GForce’s software Mellotron just keeps getting better.
So, you already manufacture what many feel to be the pre‑eminent Mellotron emulation, yet you feel that it’s time to update and extend it, offering your customers more than before and, let’s be honest, making a few extra shekels at the same time. But how? Happily, GForce’s developers must have found answers that they liked because I now have in front of me two M‑Trons — the original M‑Tron Pro running on an Intel Mac, and the latest M‑Tron Pro IV — now compatible with Apple Silicon — running on an M1 Pro. (Don’t worry, it’s PC‑compatible too.)
New Tricks
The new version looks very different from the original, and there’s no doubt that its scalable GUI is an improvement. The Mellotron‑y bits are more Mellotron‑y, and the modern features look and feel more, umm... modern. Sure, many of its capabilities are the same as before, but a closer look shows that there are several updates and additions. The new wow and flutter controls allow you to age the instrument in ways that we hated in the 1970s, the LFO has been augmented, there’s a second filter family, there’s a second aftertouch destination, the key range has been extended by seven semitones, and the effects section has been enhanced to include an amp emulator, an improved ensemble and a reverb section. Despite all of these additions, I find the GUI and its associated patch manager to be clearer and easier to use than before. What’s more, the M‑Tron Pro IV no longer suffers from the fake coffee stains of previous versions. What’s not to like?

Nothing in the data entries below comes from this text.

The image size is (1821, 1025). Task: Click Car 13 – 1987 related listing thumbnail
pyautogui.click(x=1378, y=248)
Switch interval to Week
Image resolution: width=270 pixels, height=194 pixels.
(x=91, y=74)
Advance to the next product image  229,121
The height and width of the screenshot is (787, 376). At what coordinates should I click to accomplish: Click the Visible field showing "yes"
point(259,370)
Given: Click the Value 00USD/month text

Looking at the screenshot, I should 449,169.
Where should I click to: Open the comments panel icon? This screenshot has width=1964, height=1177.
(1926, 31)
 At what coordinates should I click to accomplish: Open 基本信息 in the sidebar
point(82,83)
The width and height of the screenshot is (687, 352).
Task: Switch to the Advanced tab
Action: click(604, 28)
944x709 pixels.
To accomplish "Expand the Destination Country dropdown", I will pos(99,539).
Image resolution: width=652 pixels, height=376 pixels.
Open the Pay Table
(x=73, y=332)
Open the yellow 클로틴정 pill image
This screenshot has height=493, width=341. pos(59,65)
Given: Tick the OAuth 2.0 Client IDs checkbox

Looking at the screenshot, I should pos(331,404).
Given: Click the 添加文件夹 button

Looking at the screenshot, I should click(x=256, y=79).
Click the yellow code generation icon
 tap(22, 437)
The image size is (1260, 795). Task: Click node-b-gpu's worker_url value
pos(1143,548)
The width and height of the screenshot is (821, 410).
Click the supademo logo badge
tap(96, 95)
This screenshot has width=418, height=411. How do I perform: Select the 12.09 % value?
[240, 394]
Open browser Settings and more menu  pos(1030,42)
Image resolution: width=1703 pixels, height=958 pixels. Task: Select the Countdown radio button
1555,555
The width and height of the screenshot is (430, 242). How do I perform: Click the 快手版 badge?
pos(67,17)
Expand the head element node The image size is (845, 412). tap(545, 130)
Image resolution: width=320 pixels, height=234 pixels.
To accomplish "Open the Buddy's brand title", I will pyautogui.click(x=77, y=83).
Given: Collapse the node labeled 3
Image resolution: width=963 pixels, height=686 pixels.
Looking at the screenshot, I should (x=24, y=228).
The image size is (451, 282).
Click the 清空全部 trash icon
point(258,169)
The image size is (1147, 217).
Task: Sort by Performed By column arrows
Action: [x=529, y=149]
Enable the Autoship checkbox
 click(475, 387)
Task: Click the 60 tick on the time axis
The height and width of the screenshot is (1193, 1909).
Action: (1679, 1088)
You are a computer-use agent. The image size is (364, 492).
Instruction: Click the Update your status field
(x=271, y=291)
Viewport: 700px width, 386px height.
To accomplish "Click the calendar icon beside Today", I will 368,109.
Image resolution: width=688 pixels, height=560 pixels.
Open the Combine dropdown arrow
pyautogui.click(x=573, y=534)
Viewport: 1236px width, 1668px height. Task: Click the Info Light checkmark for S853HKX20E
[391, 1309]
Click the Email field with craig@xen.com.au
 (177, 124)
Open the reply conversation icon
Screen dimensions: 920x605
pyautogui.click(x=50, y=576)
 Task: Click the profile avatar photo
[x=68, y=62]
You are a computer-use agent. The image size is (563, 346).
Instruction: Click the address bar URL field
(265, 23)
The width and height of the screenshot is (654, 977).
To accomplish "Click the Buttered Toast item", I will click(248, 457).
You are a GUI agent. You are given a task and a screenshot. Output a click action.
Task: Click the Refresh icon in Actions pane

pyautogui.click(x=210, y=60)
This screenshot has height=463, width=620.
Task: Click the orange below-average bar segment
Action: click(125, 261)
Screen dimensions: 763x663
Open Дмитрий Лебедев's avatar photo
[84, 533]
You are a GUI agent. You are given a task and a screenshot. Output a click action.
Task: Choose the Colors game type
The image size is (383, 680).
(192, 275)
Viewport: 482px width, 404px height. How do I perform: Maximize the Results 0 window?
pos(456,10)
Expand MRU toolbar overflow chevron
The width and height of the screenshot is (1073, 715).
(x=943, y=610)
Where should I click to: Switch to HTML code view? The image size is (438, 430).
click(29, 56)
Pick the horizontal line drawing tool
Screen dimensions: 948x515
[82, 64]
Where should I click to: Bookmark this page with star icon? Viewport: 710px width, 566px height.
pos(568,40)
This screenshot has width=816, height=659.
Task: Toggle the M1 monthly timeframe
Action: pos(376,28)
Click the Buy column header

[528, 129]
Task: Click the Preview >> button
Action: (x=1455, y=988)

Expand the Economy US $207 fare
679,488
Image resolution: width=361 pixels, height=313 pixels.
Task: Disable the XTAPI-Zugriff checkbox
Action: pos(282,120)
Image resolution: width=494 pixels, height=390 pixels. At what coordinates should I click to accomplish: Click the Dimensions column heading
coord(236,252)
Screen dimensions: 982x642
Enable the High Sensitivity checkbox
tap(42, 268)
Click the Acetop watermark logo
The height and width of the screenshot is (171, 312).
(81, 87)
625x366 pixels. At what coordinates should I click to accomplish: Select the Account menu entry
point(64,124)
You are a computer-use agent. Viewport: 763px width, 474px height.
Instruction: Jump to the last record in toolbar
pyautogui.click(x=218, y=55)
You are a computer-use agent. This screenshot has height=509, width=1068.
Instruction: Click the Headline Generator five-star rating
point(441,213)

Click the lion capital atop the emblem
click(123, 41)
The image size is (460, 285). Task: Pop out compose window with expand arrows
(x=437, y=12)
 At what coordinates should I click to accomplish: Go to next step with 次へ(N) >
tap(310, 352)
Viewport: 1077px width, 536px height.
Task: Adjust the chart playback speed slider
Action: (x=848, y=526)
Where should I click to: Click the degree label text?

The Mellotron’s character has been maintained even after tidying up some of the more wayward notes on the original tapes.
A Mellotron is at heart a sample player so, as well as its enhanced synthesis and effects, the M‑Tron Pro IV has an enormous underlying library. This ranges from instantly recognisable Mellotron MkII and M400 strings, brasses, flutes and choirs, through numerous MkII rhythm tapes and M300 tapes, many lesser‑known Mellotron sounds, Birotrons, Chamberlins and, perhaps of most interest to aficionados, obscuria rescued from custom tapes recorded for bands as diverse as Black Sabbath and Tangerine Dream. The review copy was also supplied with four free expansion packs: ChamberTron Extras, Compute‑a‑Tune, Piano Bass 2 and Isolation Choir 2020, all of which include interesting and potentially useful sounds. Obviously, none of this would matter if the results were bland or uninspiring, but the sound quality is great, the Mellotron’s character has been maintained even after tidying up some of the more wayward notes on the original tapes, and looped versions of many sounds are available in case you want to sidestep the Mellotron’s eight‑second limitation.
Conclusion
All of this will be of little interest if your desire for Mellotron sounds is confined to the ‘Strawberry Fields’ flutes, the three violins that almost single‑handedly defined prog rock, and dead men singing. There are many alternatives for these and, while the M‑Tron Pro IV and its predecessors sound more authentic, I’ve been using samplers and workstations to play these sounds on stage for more than three decades. ‘Careful With That Axe Eugene’ played on a Roland XP‑80? It sounds like sacrilege, but you would be surprised! However, if your ambitions extend beyond the more famous Mellotron sounds, M‑Tron Pro IV’s huge library and updated synthesis/effects engine allows you to go much further. Perhaps it doesn’t have the heft and authority of my Mellotron MkII (or indeed, GForce’s own M‑Tron MkII soft synth), but I suspect that it’s still the most widely useful recreation of almost all things Mellotron‑y, and now even more so.
Summary
Probably the leading Mellotron soft synth — now much improved and even more encompassing than before.